- [What needs to be done]
Retype the listing found below exactly, but leave out each picture.
Data Block Start
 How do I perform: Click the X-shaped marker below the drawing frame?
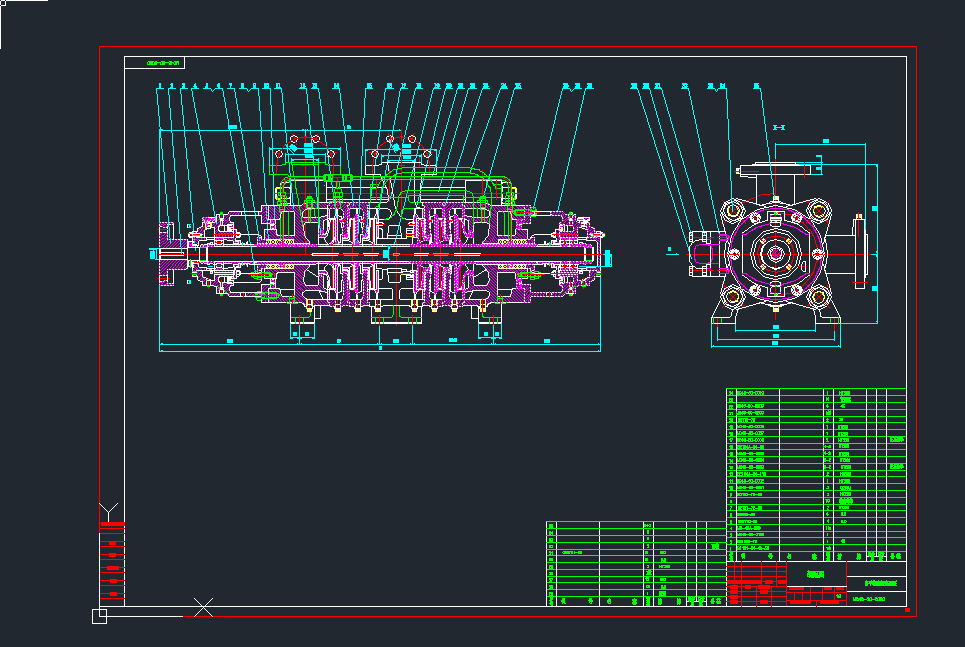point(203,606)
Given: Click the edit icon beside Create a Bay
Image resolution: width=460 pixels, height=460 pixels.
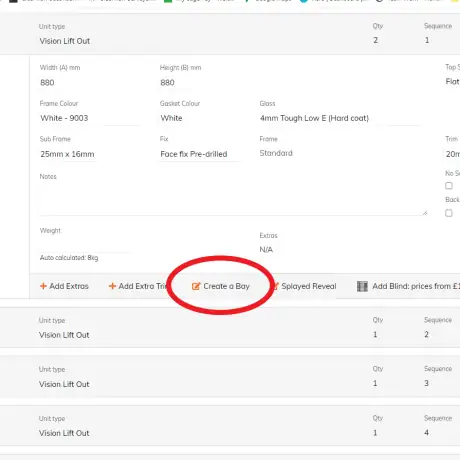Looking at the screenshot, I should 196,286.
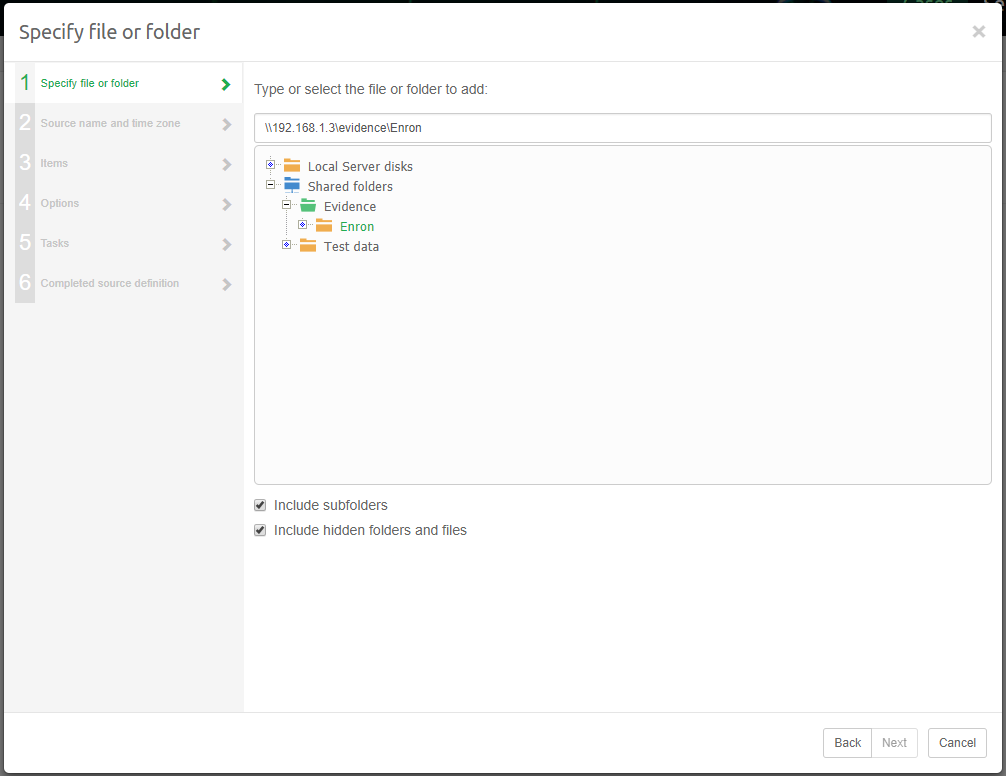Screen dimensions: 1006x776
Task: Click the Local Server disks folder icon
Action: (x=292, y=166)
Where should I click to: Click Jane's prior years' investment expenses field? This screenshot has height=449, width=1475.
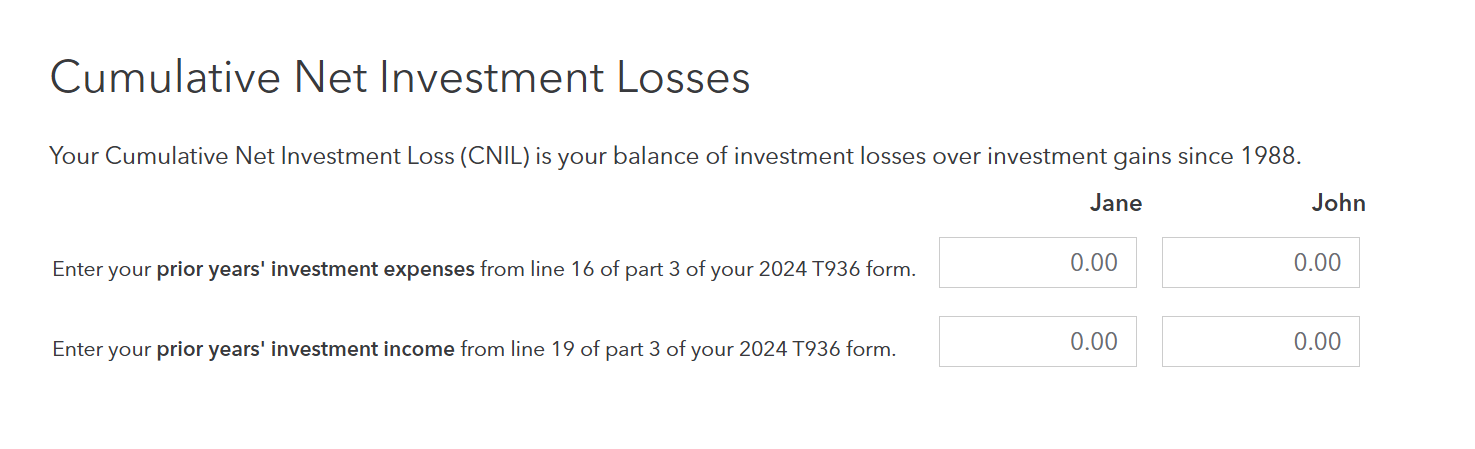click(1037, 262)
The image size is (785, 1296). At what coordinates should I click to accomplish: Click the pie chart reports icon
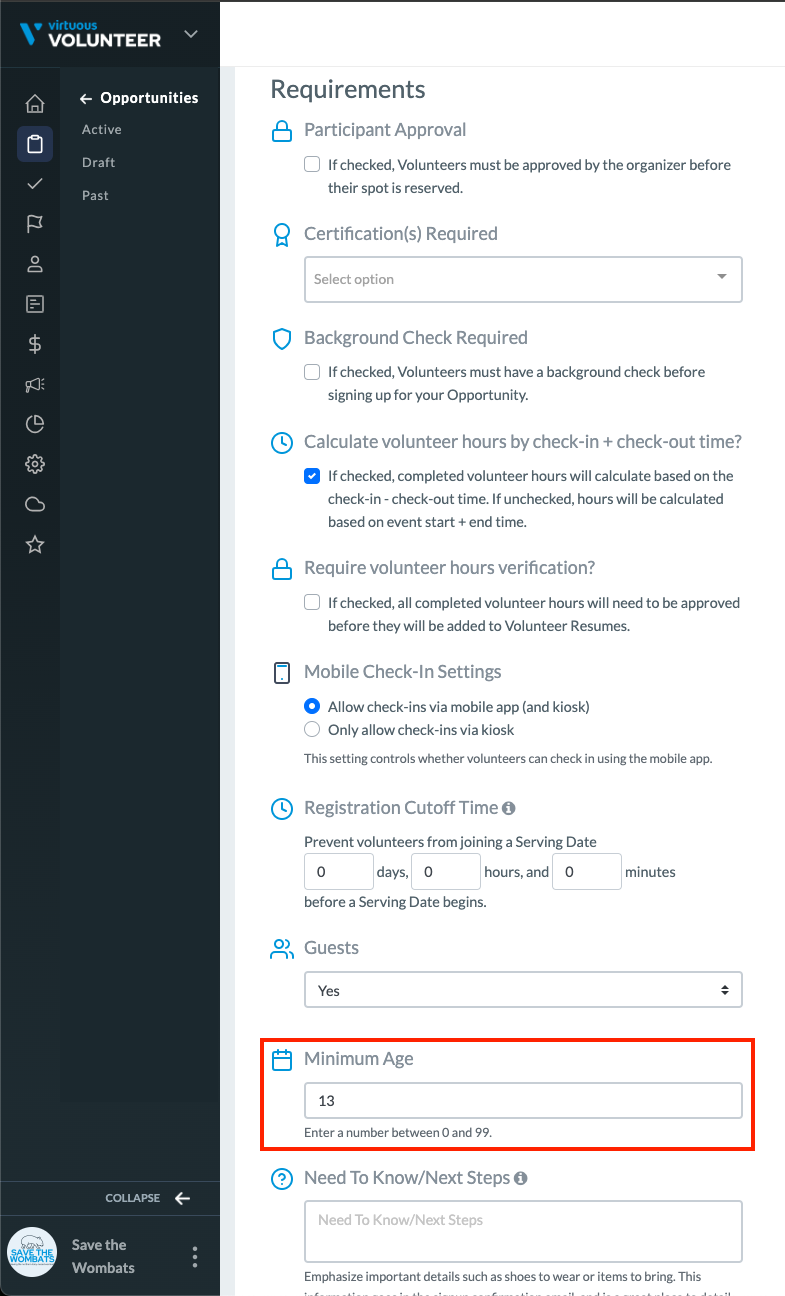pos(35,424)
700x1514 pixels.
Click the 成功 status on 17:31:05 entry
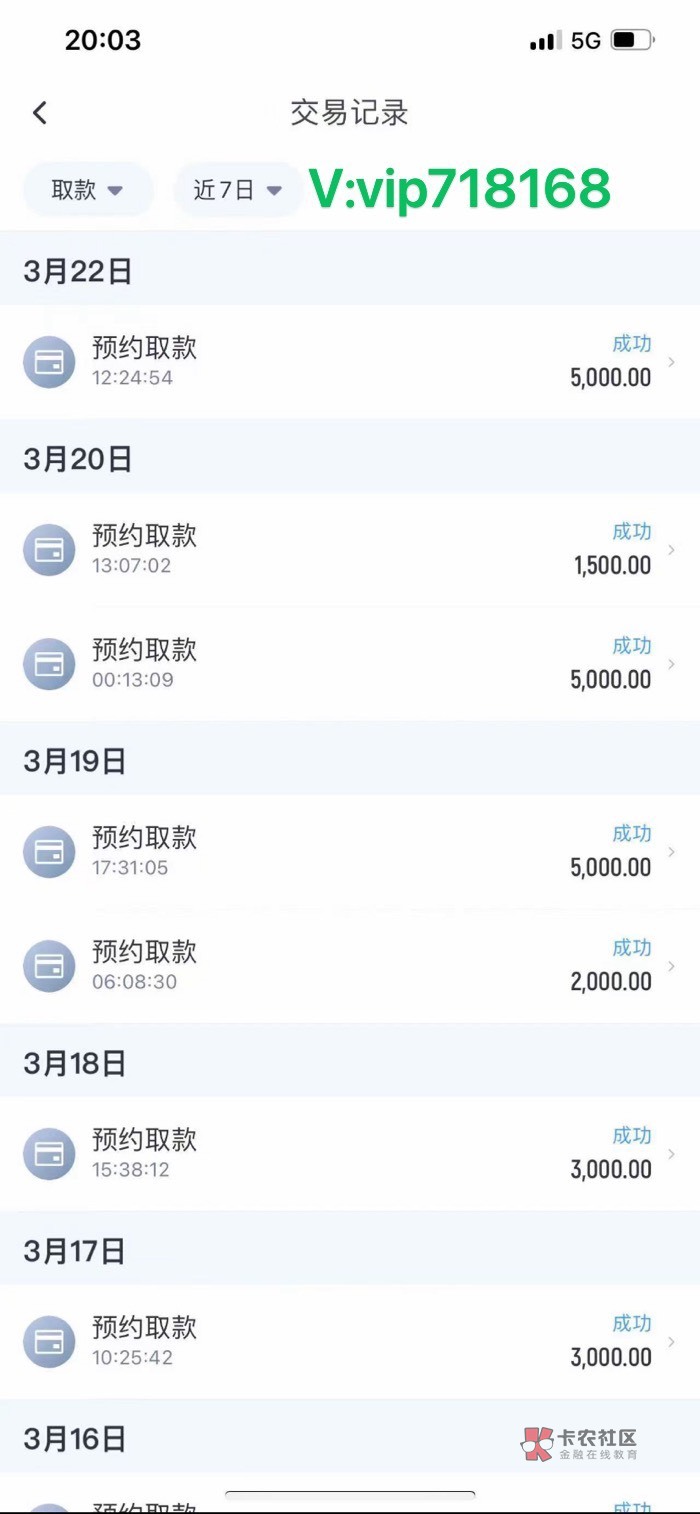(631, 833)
Data Block End
- [Answer for the task]
 How do I perform: Click the X-shaped marker below the drawing frame?
point(203,606)
Given: Click the edit icon beside Create a Bay
Image resolution: width=460 pixels, height=460 pixels.
Looking at the screenshot, I should 196,286.
Screen dimensions: 1006x776
Task: Click the Local Server disks folder icon
Action: (x=292, y=166)
Where should I click to: Click Jane's prior years' investment expenses field? This screenshot has height=449, width=1475.
click(1037, 262)
The image size is (785, 1296). At what coordinates should I click to accomplish: Click the pie chart reports icon
pos(35,424)
700x1514 pixels.
Click the 成功 status on 17:31:05 entry
(631, 833)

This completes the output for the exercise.